Une autre affiche surprenante sur les murs de Paris en ce moment pose cette question coup de poing : faut-il tuer les enfants d'Irak ? Pas un graffiti. Une affiche, faite pour être vue à un kilomètre. Un immense machin dans le ciel de Paris : Faut-il tuer les enfants d'Irak ? Oui ? Non ? Et deux cases pour cocher sa réponse. On l'envoie à qui ?

COÏNCIDENCES -

C'est drôle que cela arrive maintenant, comme un clin d'oeil. Le général Videla emprisonné à Buenos aires. Berclusconi condamné à trois ans de prison pour corruption et en attente de cinq autres procès pour collusion avec la Mafia... Videla était le dictateur au pouvoir en Argentine en 78 quand les Argentins ont gagné la coupe du monde chez eux, c'est Videla qui a remis la coupe à Passarella l'actuel entraîneur de l'Argentine... Silvio Berlusconi, Il Cavaliere, c'est le chef de l'opposition italienne, président de Forza Italia et du prestigieux club du Milan AC... Videla, Berlusconi, figures du foot d'hier.
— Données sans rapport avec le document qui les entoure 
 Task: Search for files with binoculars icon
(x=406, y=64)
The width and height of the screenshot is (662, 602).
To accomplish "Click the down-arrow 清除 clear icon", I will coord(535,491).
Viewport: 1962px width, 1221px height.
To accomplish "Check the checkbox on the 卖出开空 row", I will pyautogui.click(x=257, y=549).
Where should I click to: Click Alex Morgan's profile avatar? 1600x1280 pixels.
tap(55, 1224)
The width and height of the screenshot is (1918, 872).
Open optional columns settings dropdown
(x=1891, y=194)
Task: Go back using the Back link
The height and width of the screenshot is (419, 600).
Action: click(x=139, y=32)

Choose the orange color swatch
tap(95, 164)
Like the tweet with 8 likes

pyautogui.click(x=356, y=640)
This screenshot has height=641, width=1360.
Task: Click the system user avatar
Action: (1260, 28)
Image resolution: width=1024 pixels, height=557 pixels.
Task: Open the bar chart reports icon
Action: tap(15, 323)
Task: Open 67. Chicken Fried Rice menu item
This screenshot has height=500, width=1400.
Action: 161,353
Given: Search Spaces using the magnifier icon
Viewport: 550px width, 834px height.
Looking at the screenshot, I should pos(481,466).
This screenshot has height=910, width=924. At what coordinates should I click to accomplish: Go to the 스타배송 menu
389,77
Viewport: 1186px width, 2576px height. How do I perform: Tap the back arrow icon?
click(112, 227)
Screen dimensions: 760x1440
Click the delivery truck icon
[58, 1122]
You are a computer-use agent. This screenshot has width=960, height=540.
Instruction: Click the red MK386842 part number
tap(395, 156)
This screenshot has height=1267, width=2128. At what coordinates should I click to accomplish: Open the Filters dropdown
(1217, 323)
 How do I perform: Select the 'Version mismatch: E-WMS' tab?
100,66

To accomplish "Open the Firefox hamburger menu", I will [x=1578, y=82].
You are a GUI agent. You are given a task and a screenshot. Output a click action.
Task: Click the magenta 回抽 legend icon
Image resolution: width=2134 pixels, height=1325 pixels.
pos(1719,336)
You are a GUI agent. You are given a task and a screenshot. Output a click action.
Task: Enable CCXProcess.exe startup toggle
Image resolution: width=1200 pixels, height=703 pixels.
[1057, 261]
Aujourd'hui, qui ? Trudjman le Croate, Tapie le Français ? Havelange le Brésilien ? Le foot sport populaire et populiste, lieu de crédulité et de déshérence. Terre bénie pour les démagogues.

DOPÉS ? -

Évidemment non. 240 contrôles depuis le début du Mondial, aucun cas de dopage. Une bonne raison à cela. Les drogues qui font courir longtemps et qui donnent des cuisses grosses comme ça sont indétectables sans contrôles sanguins. Les contrôles du Mondial sont des contrôles pipi. Comme ça on est sûr de ne pas gâcher la fête.

CHEAP LABOR ? -

Ce sont les fédérations nationales qui paient les joueurs qui participent au Mondial. Les fédérations sont aidées par des sponsors, et par la fédération internationale qui leur retourne une partie des droits télé. Bref, les Français par exemple, se partageront 15 millions de nos dollars. À 22, ça ne fait pas un million chacun, pour deux mois de travail. C'est bien. Mais les stars du baseball doivent rigoler...

COMME À LA RADIO -

Les lignes ouvertes sportives françaises sont aussi ineptes que les nôtres. Mais de temps en temps, comme sur les nôtres, un coup de gueule réussi. Je suis tombé sur celui-ci, sur la ligne ouverte sportive de RTL : " Je ne félicite pas le journal L'Équipe pour le mépris avec lequel il a traité Aimé Jacquet, l'entraîneur de l'équipe de France. Au fond, ce que L'Équipe n'apprécie pas de Jacquet, c'est sa modestie. Son côté travailleur de fond. L'Équipe fait son fric avec le petit peuple, mais à travers Jacquet, elle le méprise ".